Lebih lanjut, ia menyatakan bahwa dirinya juga tidak mengenal dengan Novel Hasan yang merupakan Kepala Biro Perencanaan dan Organisasi Bakamla RI itu.

“Jadi, saya tadi pemeriksaannya tentang Nofel tetapi kan saya tidak pernah bertemu, mengenal, dan berkomunikasi dengan Novel. Saya pun kalau pun kenal sama Fahmi Al Habsyi sekarang saya tidak tahu, putus komunikasi. Tidak pernah bertemu dengan Fahmi Al Habsyi,” ujarnya.
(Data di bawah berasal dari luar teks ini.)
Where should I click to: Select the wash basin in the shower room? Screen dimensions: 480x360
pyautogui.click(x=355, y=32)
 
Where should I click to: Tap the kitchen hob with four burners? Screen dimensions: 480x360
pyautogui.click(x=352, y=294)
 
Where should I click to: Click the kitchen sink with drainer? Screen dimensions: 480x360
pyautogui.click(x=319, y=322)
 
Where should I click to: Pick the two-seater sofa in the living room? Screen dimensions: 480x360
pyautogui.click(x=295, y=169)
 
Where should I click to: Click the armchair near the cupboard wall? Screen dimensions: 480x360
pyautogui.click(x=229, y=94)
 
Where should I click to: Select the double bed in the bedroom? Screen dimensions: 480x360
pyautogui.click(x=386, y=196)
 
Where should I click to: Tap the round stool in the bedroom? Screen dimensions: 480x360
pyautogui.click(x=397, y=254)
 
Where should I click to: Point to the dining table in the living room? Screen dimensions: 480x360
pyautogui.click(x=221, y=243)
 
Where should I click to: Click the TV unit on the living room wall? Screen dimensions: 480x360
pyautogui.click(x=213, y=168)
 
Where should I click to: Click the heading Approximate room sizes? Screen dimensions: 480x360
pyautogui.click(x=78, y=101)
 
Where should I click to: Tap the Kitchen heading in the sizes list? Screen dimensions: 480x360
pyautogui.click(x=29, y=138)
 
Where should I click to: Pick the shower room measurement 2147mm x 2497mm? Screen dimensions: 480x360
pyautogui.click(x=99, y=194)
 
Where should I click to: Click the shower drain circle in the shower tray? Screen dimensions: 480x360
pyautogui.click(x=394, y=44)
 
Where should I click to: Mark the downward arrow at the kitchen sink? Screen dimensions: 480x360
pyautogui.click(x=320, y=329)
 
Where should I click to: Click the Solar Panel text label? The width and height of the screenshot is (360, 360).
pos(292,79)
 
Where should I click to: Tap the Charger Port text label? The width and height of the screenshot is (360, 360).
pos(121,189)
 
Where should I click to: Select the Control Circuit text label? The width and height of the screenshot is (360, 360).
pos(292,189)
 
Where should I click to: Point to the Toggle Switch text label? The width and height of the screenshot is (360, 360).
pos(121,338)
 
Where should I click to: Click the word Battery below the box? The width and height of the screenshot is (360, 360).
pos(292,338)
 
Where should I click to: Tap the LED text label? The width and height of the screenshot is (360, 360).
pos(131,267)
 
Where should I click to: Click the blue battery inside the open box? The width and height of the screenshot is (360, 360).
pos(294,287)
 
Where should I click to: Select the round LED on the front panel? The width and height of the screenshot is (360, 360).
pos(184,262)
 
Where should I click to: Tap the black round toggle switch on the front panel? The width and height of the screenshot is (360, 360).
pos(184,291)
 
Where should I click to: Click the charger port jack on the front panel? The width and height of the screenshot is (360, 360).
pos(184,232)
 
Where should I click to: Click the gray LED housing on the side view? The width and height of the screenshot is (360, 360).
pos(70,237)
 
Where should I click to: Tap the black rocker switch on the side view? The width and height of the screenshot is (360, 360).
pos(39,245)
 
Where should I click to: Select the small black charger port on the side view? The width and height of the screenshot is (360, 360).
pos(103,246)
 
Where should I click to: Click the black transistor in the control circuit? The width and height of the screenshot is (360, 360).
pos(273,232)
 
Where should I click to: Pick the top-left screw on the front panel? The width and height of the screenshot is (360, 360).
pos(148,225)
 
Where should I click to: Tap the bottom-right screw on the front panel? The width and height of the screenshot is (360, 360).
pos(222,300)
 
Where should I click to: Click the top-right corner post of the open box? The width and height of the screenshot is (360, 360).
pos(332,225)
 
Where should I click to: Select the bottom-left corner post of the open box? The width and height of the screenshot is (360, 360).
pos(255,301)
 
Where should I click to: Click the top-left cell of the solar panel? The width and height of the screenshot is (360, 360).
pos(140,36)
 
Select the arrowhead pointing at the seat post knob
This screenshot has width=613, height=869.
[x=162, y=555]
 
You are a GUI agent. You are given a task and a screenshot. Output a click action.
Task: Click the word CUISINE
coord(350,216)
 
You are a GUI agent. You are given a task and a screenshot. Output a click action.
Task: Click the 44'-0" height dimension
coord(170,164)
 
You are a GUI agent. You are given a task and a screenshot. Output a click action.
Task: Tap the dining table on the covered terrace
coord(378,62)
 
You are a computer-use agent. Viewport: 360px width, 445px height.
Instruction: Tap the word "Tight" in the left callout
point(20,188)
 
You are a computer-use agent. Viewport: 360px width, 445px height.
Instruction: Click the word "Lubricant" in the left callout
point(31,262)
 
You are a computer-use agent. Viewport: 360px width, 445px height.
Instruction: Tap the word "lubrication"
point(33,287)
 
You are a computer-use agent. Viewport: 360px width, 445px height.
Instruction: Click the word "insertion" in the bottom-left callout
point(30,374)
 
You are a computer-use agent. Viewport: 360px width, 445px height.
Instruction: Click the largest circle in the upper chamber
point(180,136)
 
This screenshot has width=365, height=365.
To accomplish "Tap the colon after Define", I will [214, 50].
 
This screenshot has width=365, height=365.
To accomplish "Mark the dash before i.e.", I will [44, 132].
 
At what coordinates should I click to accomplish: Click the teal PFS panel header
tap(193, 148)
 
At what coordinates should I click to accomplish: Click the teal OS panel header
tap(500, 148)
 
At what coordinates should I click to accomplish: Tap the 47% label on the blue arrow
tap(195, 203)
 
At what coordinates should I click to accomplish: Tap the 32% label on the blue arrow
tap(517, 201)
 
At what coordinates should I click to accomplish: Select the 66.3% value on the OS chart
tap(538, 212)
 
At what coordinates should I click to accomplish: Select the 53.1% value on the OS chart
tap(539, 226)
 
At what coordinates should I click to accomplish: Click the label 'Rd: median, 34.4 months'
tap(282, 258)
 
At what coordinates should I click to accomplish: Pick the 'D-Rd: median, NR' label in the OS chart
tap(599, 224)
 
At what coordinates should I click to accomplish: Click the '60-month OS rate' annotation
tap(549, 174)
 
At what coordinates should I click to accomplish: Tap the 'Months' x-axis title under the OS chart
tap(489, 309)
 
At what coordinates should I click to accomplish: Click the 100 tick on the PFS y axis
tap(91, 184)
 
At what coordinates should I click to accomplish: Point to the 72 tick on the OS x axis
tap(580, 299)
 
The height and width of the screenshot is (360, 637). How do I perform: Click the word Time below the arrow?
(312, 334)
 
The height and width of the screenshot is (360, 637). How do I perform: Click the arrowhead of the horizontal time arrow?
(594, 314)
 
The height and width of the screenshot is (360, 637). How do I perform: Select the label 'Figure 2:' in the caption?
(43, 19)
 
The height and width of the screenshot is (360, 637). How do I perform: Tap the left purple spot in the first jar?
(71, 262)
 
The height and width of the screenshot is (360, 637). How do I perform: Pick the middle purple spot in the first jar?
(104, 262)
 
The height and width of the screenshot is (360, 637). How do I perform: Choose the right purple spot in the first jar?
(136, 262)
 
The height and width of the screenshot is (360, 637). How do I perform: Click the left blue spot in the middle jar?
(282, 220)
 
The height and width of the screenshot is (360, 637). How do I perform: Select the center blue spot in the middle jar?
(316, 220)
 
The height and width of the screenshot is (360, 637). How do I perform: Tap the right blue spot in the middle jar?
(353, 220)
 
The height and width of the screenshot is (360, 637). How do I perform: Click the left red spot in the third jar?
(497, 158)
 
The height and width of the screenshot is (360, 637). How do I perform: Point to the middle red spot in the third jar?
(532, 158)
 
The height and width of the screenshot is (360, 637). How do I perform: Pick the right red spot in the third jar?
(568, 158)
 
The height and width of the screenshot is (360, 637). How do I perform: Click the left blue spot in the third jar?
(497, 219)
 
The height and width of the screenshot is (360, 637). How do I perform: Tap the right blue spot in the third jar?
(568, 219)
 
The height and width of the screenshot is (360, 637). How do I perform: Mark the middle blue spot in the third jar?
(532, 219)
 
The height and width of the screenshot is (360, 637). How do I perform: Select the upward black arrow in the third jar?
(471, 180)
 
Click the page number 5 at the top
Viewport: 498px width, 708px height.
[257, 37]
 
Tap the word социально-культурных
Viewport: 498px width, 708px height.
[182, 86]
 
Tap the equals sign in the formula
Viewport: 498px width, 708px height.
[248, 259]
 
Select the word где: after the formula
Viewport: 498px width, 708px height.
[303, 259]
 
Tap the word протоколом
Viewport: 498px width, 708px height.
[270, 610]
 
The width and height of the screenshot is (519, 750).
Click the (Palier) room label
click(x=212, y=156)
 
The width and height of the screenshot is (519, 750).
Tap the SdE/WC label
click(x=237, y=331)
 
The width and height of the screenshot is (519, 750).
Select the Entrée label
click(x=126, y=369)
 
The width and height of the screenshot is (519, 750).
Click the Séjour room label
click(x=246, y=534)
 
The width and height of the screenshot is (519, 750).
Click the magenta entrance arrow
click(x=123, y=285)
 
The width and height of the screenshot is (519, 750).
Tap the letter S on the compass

Arif pun mengaku tidak mengetahui secara spesifik apa peran Ali Fahmi terkait pengadaan “satellite monitoring” di Bakamla RI. “Kalau detilnya saya tidak tahu tetapi saya mengetahui beliau sering berkomunikasi dengan pihak Bakamla. Kan habis bertemu dengan pihak Bakamla saya tidak tahu detilnya seperti apa,” ucap Arif.

Nofel Hasan telah ditetapkan sebagai tersangka oleh KPK pada 12 April 2017 lalu. Nofel Hasan disangkakan melanggar Pasal 12 huruf a atau pasal 12 huruf b atau Pasal 11 UU No 31 Tahun 1999 sebagaimana telah diubah dengan UU Nomor 20 Tahun 2001 tentang Pemberantasan Tindak Pidana Korupsi jo pasal 55 ayat 1 ke-1 KUHP.

Nofel Hasan disebut menerima 104.500 dolar Singapura terkait pengadaan “satellite monitoring” senilai total Rp222,43 miliar tersebut. Sebelumnya, KPK pun memastikan Ali Fahmi masih berada di Indonesia. Ali Fahmi yang juga politisi Partai Demokrasi Indonesia Perjuangan (PDIP) itu juga tidak hadir sebagai saksi dalam persidangan kasus “satellite monitoring” di Pengadilan Tipikor di Jakarta.